Ricardo Carrillo, Ph.D., is the Director of the Training and Technical Assistance Division of the National Latino Alliance for the Elimination of Domestic Violence. He is a licensed clinical psychologist and an internationally recognized clinical trainer with a specialization in domestic violence, family therapy, forensic psychology, addictions, and cultural competence. Currently Dr. Carrillo is the director of clinical services for Kaweah Delta Mental Health Hospital and the Director of Latino Mental Health project. He has also served as senior faculty and Director of Training for several graduate schools of professional psychology in the San Francisco Bay Area. Dr. Carrillo is the senior editor of the text: Family Violence and Men of Color: Healing the Wounded Male Spirit, published in 1998. He is the father of two children, is a purveyor of the culinary arts, and performs with a Tex-Mex group, The Conjunto Coyote and is the band leader for Ricazo a Latin Jazz group.

Director of Research

Julia L. Perilla, Ph.D., serves as Director of El Centro: The National Latino Research Center on Domestic Violence at Georgia State University (GSU), a component of the National Latino Alliance for the Elimination of Domestic Violence. She is also a clinical community psychologist and Associate Research Professor in the Department of Psychology at GSU. Her areas of interest are domestic violence, diversity issues, Latino families, and trauma. Dr. Perilla has published articles and made numerous presentations regarding these topics at local, national, and international conferences. As Coordinator of the Caminar Latino Program at Saint Joseph's Mercy Care Services (a community agency serving homeless, refugees, and immigrant populations) since 1990, she has had extensive experience working with Latino families affected by domestic violence. She has led groups for abused Latinas, trained community workers to facilitate groups, developed curricula for children witnesses of domestic abuse, and currently co-leads the Latino batterers' intervention program. Dr. Perilla serves on the Georgia Commission on Family Violence.

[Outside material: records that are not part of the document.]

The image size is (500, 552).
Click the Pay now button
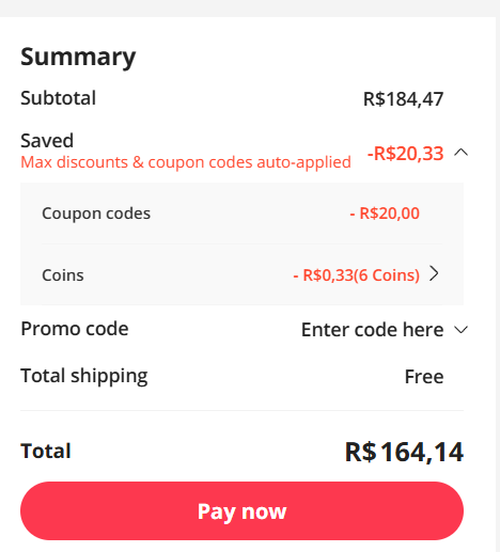pyautogui.click(x=242, y=511)
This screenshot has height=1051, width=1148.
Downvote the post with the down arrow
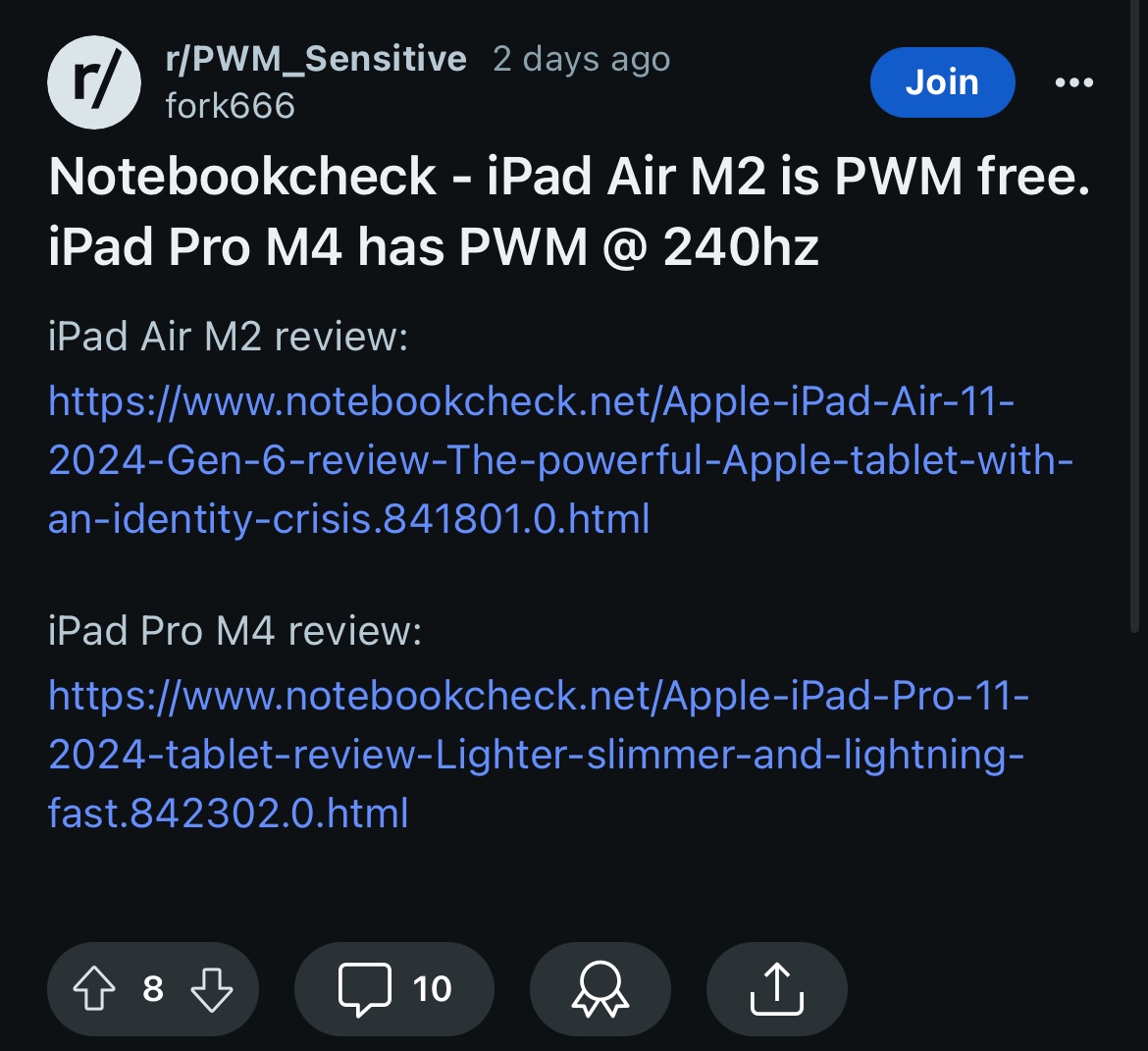click(x=212, y=988)
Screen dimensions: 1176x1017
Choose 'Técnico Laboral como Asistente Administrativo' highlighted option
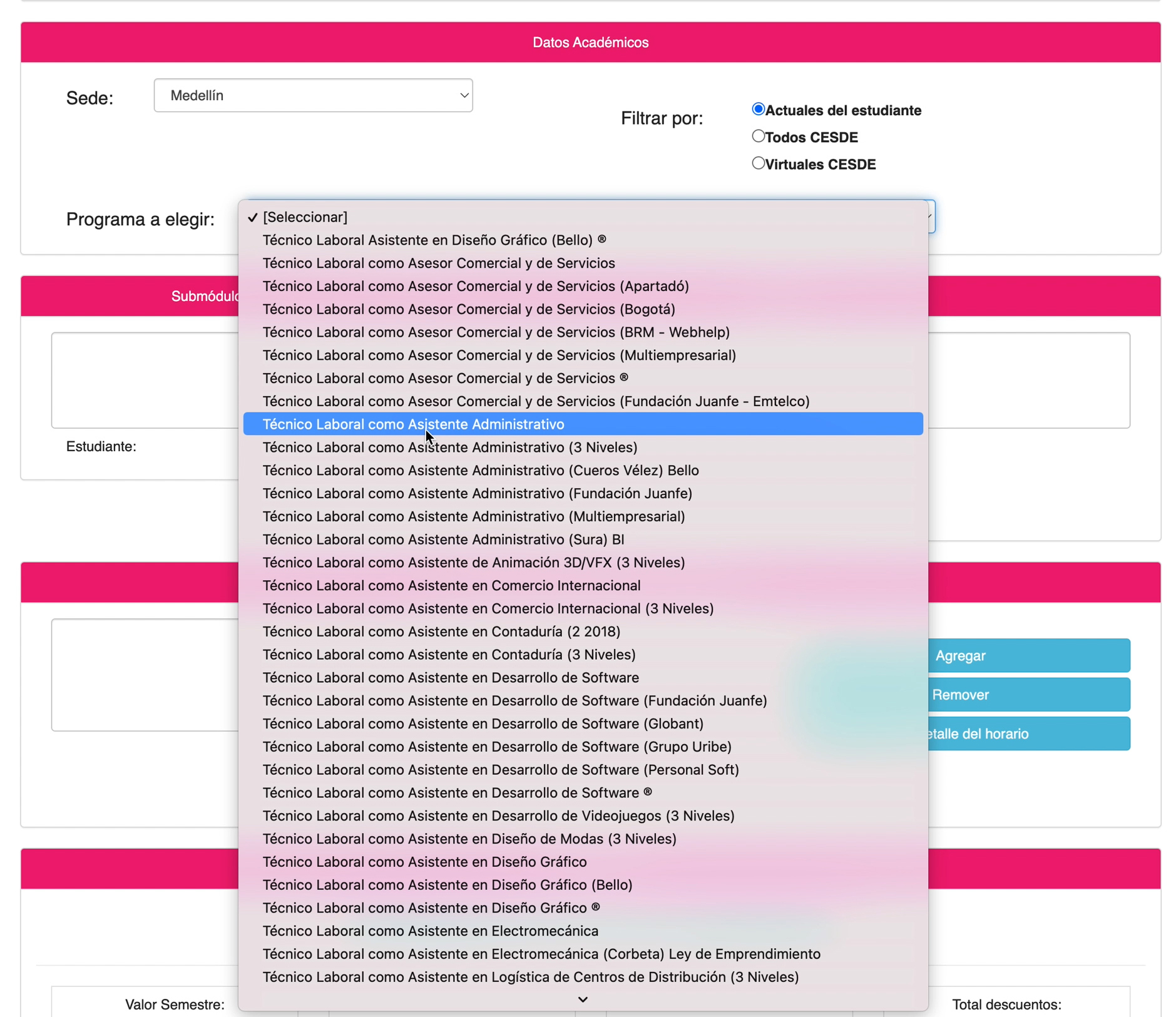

She is President of TAPESTRI, Inc.; The Refugee and Immigrant Coalition Against Domestic Violence, is an active member of the domestic violence task forces of three Atlanta metropolitan counties, and collaborates with the Solicitor's Offices of four metropolitan courts in the Victim/Witness Assistance programs regarding domestic violence in Latino communities. Dr. Perilla also collaborated with the Department of Psychology at the Universidad de Guadalajara in Mexico to establish the first domestic violence specialist program at that institution.
Dr. Perilla received the Georgia State University Exceptional Service Award in 2000, the Georgia Commission on Family Violence Gender Justice Award in 2001, and the Georgia Psychological Association Community Service Award in 2003.

*Julia Perilla and Ricardo Carrillo are also Founder and former Board member.